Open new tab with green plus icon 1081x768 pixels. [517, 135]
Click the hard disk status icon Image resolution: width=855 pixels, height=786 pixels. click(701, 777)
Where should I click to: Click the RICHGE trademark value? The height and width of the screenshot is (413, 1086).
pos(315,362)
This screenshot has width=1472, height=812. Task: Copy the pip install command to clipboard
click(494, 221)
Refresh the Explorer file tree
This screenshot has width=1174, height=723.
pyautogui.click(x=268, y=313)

--

Recopiez à l'identique les lignes ci-dessus, en partant de celle qui contient « This screenshot has width=1472, height=812. » et en allant jusqu'à la dernière ligne incluse.

## Réponse
This screenshot has width=1472, height=812. Task: Copy the pip install command to clipboard
click(494, 221)
Refresh the Explorer file tree
This screenshot has width=1174, height=723.
pyautogui.click(x=268, y=313)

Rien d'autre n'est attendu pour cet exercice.